Argonaute: Roles in Yeast and Human
In yeast, the function and mode of action of nuclear RNAi are well documented. Contrarily, the roles of mammalian nuclear RNAi are controversial. Mammalian Argonaute, a central protein component in small RNA silencing pathways, was recently shown to have a role in alternative splicing by a yet elusive molecular mechanism. In this issue of Transcription, Harel-Bellan et al. discuss the human nuclear RNAi mechanism in light of what is known of the yeast process.
Mesp1 and the Cardiac Cell Fate
In this issue of Transcription, Liu and Schwartz discuss the role of Mesp1 in the programming of human cells into cardiomyocytes. Mesp1 is recognized as the first sign of the cardiac lineages out of the nascent mesoderm and is regulated by stem cell factor Oct4, early gastrulation signal canonical Wnts and two T-box factors, T and Eomes. In conjunction with other transcription factors, Mesp1 programs/reprograms human cells toward cardiomyocytes.
Cryptic Transcription
The eukaryotic chromatin structure is essential in correctly defining transcription units. Impairing this structure can activate cryptic promoters, and lead to the accumulation of aberrant RNA transcripts. In this issue, Hennig and Fischer discuss critical pathways that are responsible for the repression of cryptic transcription and the maintenance of genome integrity.

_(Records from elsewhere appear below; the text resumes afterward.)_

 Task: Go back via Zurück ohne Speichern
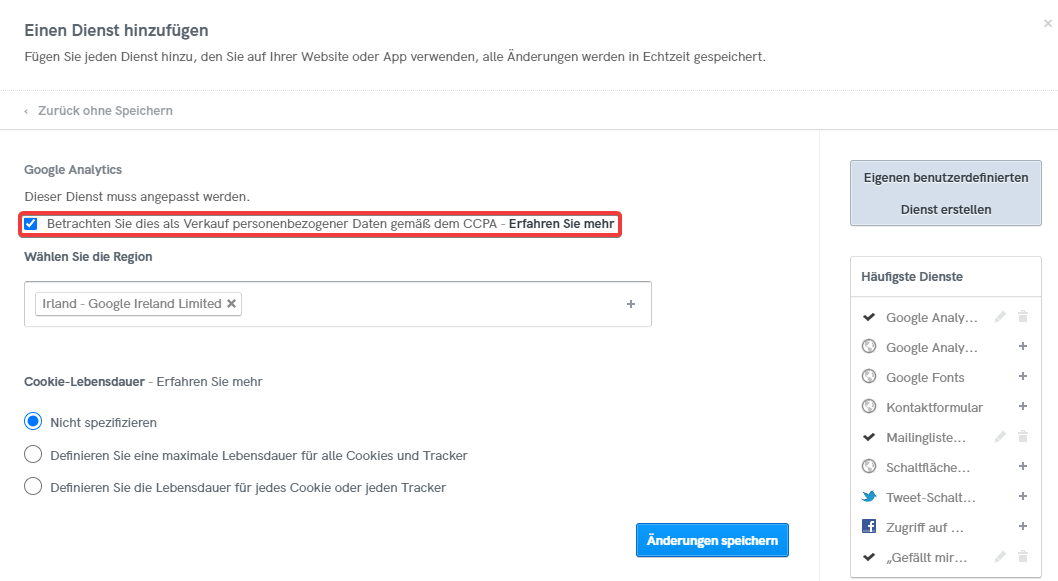pos(104,111)
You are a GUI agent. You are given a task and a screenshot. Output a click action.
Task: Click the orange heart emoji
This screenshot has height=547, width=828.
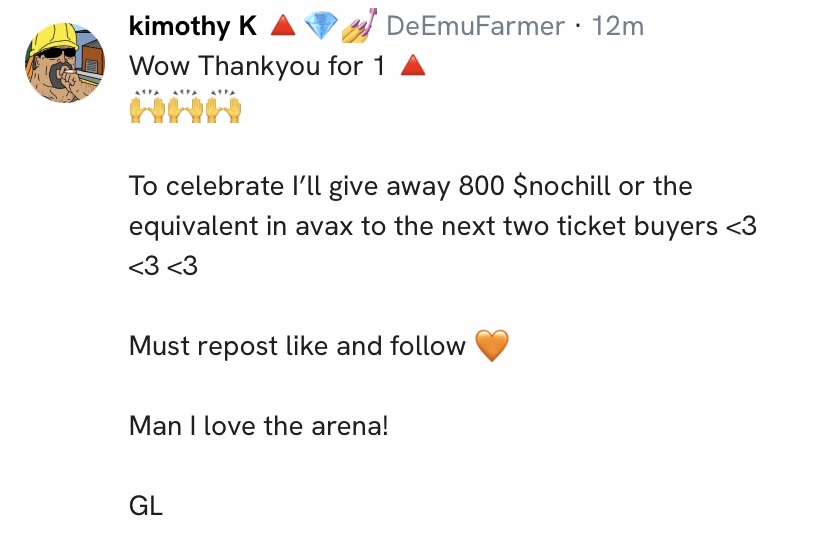491,347

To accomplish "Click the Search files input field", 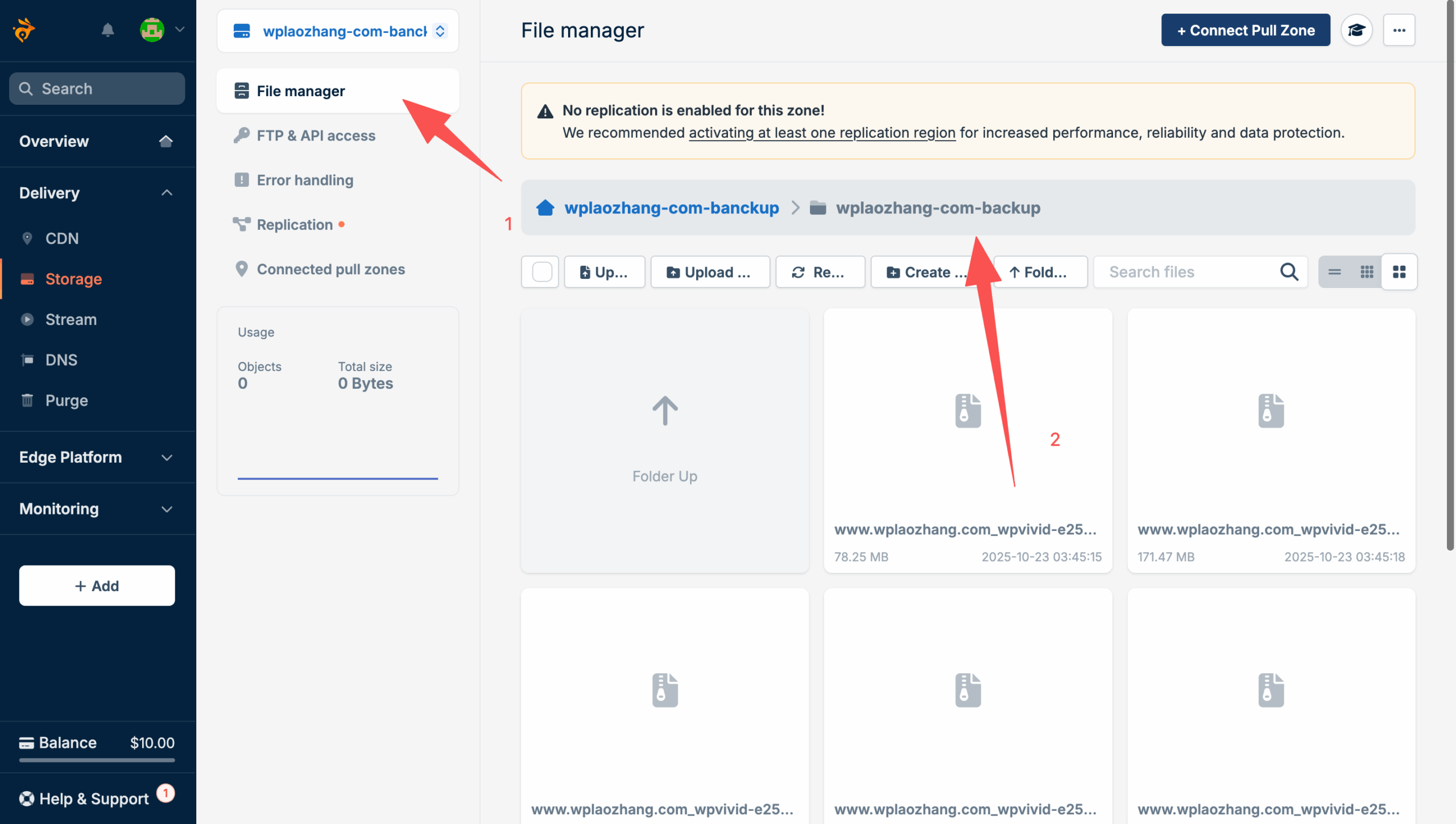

Gene Expression in the Brain
Wang and Konopka explore recent discoveries, using comparative genomics in human and non-human primate brain, on the evolution of higher cognitive functions in humans. The authors put this knowledge into context with biological phenotypes and diseases in humans.
Transcription-Coupled Repair
Transcription-coupled repair (TCR) is one of the key nucleotide excision repair pathways required to preserve genome integrity. In this issue of Transcription, Monnet et al. review recent single-molecule experiments that have studied the initial steps of TCR and discuss new perspectives.
On the Roles of H2A/H2B-Like Proteins
Core histones are the most highly conserved proteins in eukaryotes. The related “deviant” histones share the histone-fold domain, and serve various roles in DNA metabolism. Gnesutta et al. present in this issue of Transcription a structural and functional outlook of H2A/H2B-like deviant histones in transcription, replication and remodeling.
TFIID’s Conformation Transitions and Promoter Binding
Structural studies have recently revealed that modular interactions underlie TFIID’s ability to bind simultaneously multiple promoter motifs and to define a DNA state that will facilitate transcription initiation. Cianfrocco and Nogales propose a general model of promoter binding by TFIID, where co-activators, activators, and histone modifications promote and/or stabilize a conformational state of TFIID that results in core promoter engagement. The authors propose that TFIID’s extensive interaction with promoter DNA leads to topological changes in the DNA that facilitate the eventual loading of RNAP II.
Transcriptional Stalling in B-Lymphocytes
B cells undergo controlled DNA mutation in order to generate a variety of antigen-specific antibodies. B cells utilize three DNA alteration strategies—V(D)J recombination, somatic hypermutation (SHM) and class switch recombination (CSR)—to somatically mutate their genome. The single-strand DNA cytidine deaminase, AID, is responsible for SHM and CSR. A review article by Sun et al. discusses recent findings that point toward various components of RNAP II “stalling” machinery as regulators of AID activity during antibody diversification and maintenance of B cell genome integrity.
Translocation and Fidelity of Escherichia coli RNA Polymerase
In this issue of Transcription, Nedialkov and Burton studied Escherichia coli RNA polymerase (RNAP) ternary elongation complex (TEC) using exonuclease III (exo III) mapping. The authors show that in the absence of NTPs, RNAP appears to stall primarily in a post-translocated state and to return slowly to a pre-translocated state. Exo III mapping, therefore, appears inconsistent with an unrestrained thermal ratchet model for translocation, in which RNAP freely and rapidly oscillates between pre- and post-translocated positions. As the post-translocated TEC can be strongly stabilized by NTP addition, the authors ranked NTP analogs for their ability to preserve the post-translocation state, giving insight into RNAP fidelity. Effects of NTPs (and analogs) and analysis of chemically modified RNA 3′ ends demonstrate that patterns of exo III mapping arise from intrinsic and subtle alterations at the RNAP active site, far from the site of exo III action.